La Casa Rosada ganó aire, pero no encuentra una salida. Después de varias horas de negociaciones encabezadas por Patricia Bullrich con el PRO, la UCR y los bloques provinciales, el oficialismo logró este miércoles postergar hasta el 25 de junio la sesión en el Senado que amenazaba con convertirse en la primera gran derrota parlamentaria del caso Manuel Adorni. La jugada le permitió al Gobierno desactivar, al menos por unos días, el riesgo de una interpelación y una eventual moción de censura contra el jefe de Gabinete. El problema es que la presión política alrededor del funcionario no sólo continúa intacta, sino que empieza a adquirir una dimensión que nadie en Balcarce 50 sabe muy bien cómo administrar.

En privado, el diagnóstico se volvió bastante más uniforme que semanas atrás.
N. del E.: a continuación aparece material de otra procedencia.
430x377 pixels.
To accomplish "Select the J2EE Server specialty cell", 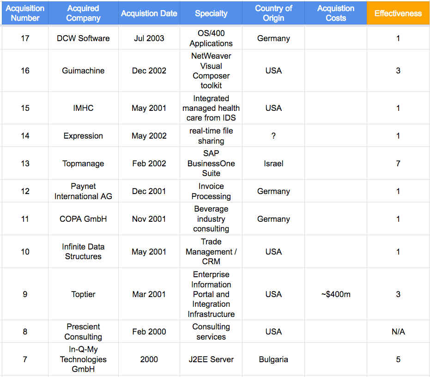I will (211, 359).
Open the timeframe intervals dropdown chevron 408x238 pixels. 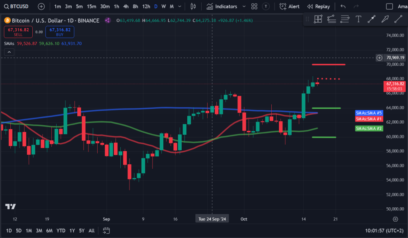click(x=179, y=6)
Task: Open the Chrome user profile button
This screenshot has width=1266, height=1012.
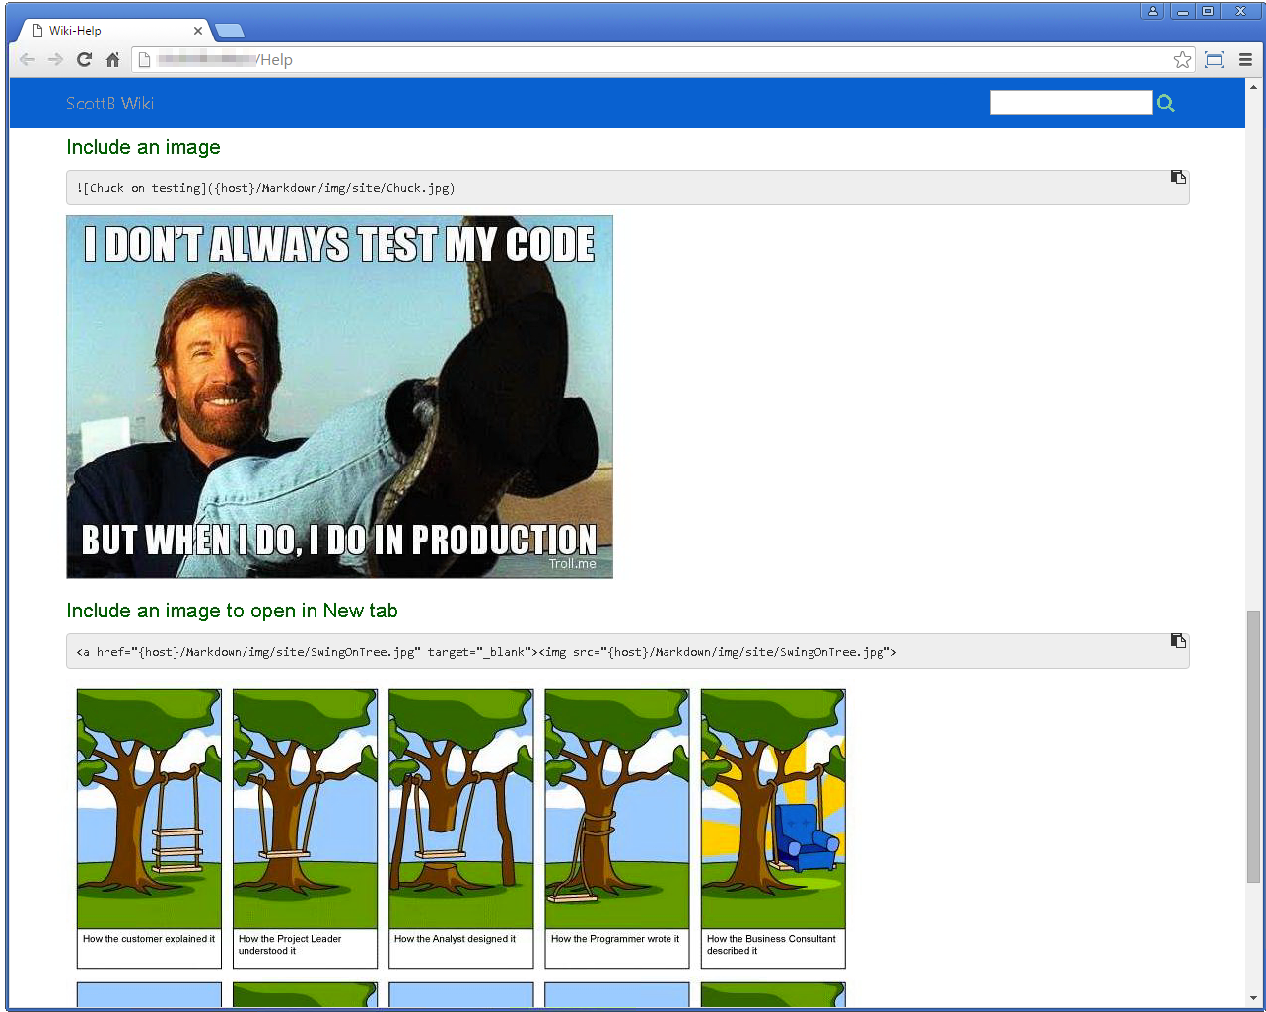Action: click(1152, 11)
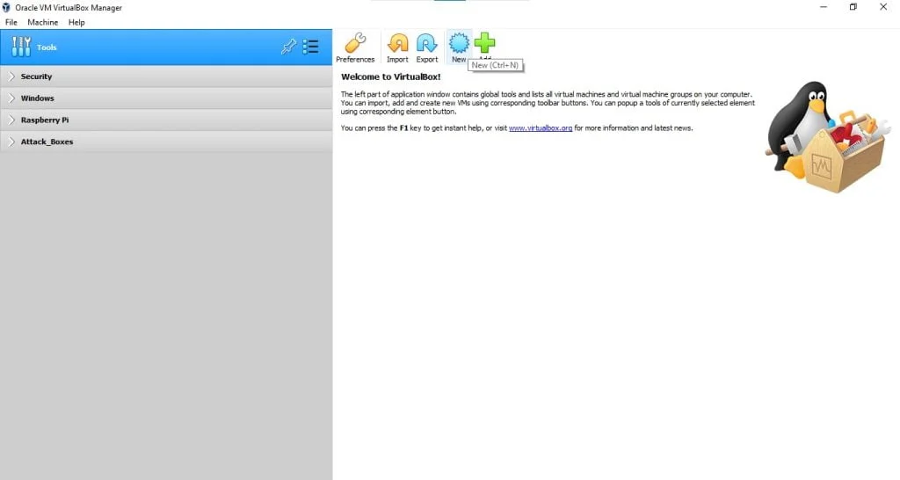Select the Raspberry Pi group label
Image resolution: width=900 pixels, height=480 pixels.
(45, 120)
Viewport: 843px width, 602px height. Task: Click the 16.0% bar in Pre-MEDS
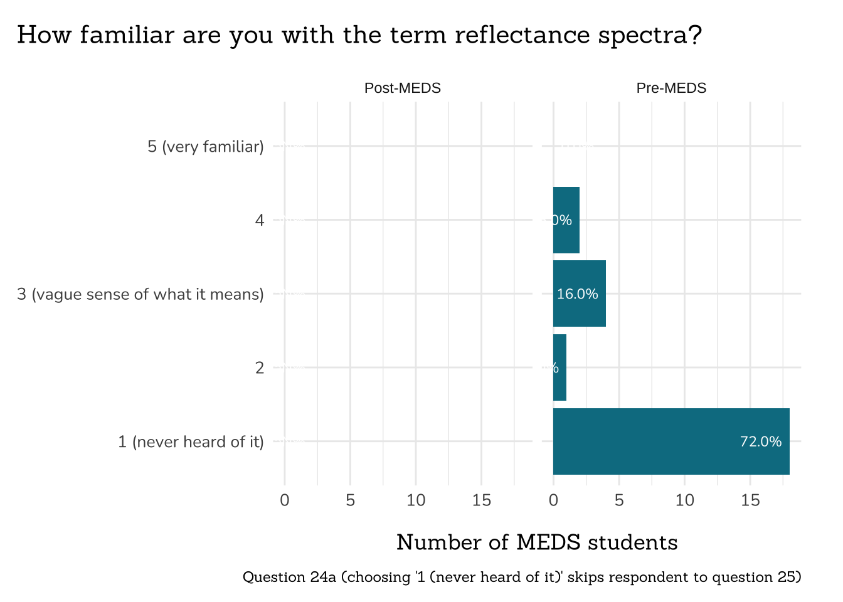pyautogui.click(x=579, y=293)
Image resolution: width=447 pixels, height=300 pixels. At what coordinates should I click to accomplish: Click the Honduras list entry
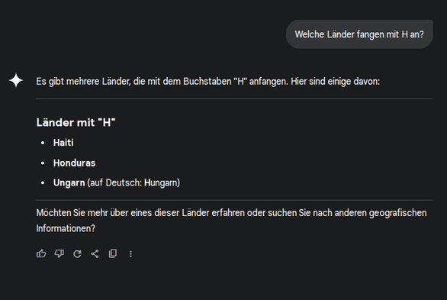pyautogui.click(x=74, y=163)
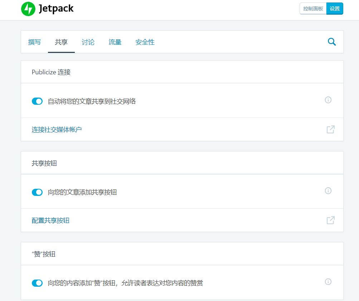Image resolution: width=359 pixels, height=301 pixels.
Task: Open the 讨论 tab
Action: tap(88, 42)

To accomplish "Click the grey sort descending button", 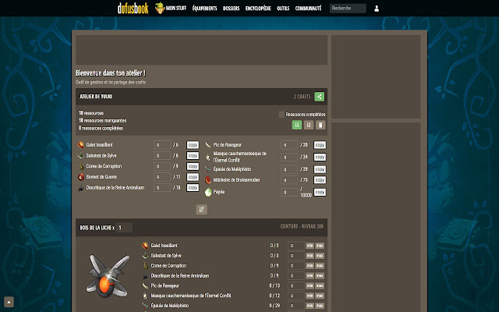I will click(x=309, y=125).
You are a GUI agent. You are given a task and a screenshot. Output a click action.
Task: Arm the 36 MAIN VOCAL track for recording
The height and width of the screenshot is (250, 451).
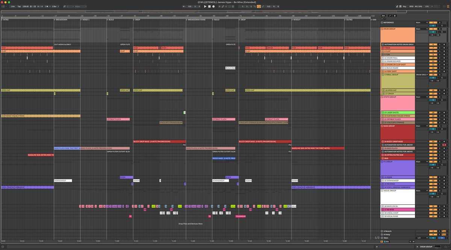click(444, 206)
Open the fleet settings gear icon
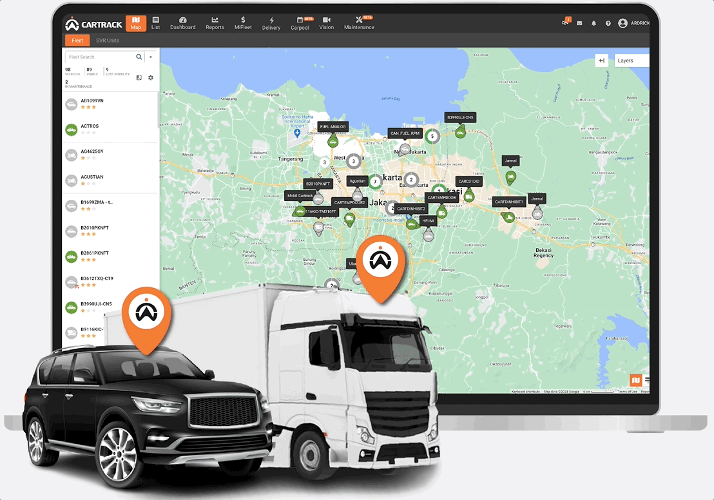Screen dimensions: 714x500 click(x=150, y=77)
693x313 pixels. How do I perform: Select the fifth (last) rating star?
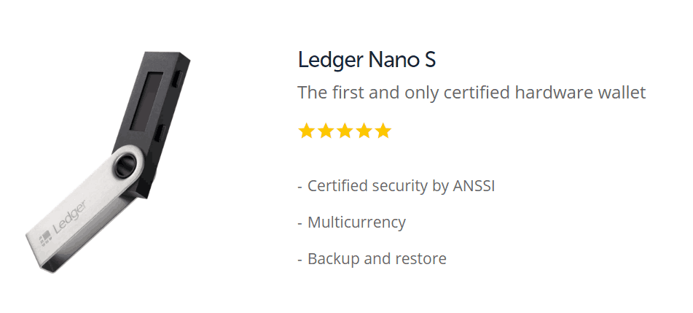383,131
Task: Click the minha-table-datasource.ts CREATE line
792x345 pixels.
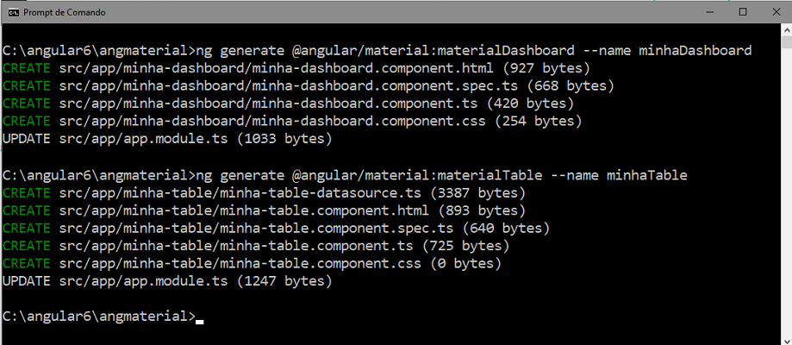Action: pyautogui.click(x=264, y=193)
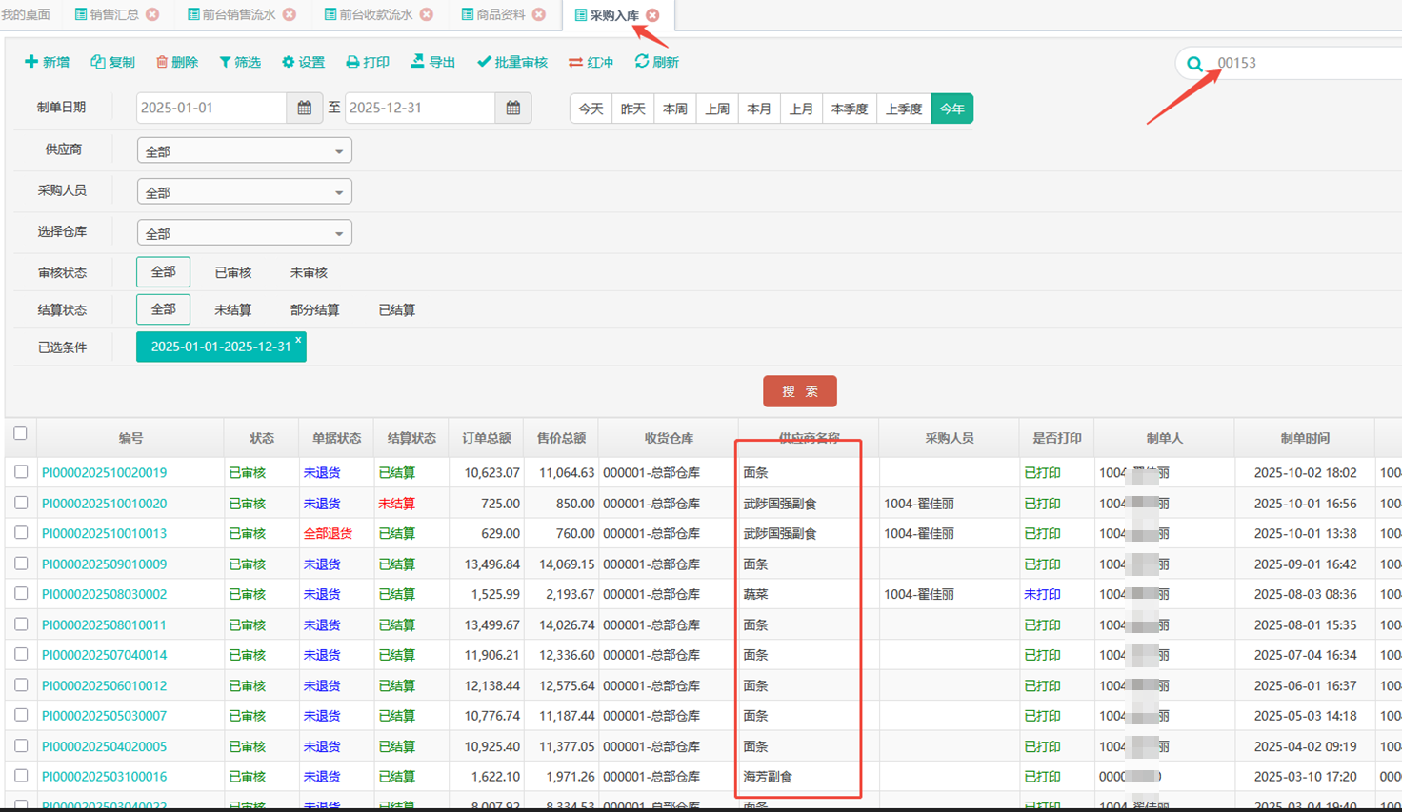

Nadie habla de una salida inminente, pero el consenso dentro del universo libertario es cada vez más amplio: el caso Adorni ya se extendió demasiado. Después de tres meses de explicaciones incoherentes, declaraciones juradas dilatadas y nuevas revelaciones patrimoniales, el oficialismo no logra encontrar un salvoconducto que le permita dar por terminada la discusión.

Por eso, la postergación conseguida en el Senado es leída como una victoria exclusivamente táctica. La Casa Rosada compró tiempo, pero no resolvió el problema. Y el interrogante que sobrevuela los despachos oficiales es el mismo desde hace varios días: ¿qué hacer si el desgaste sigue creciendo y ninguna de las estrategias defensivas logra modificar el escenario?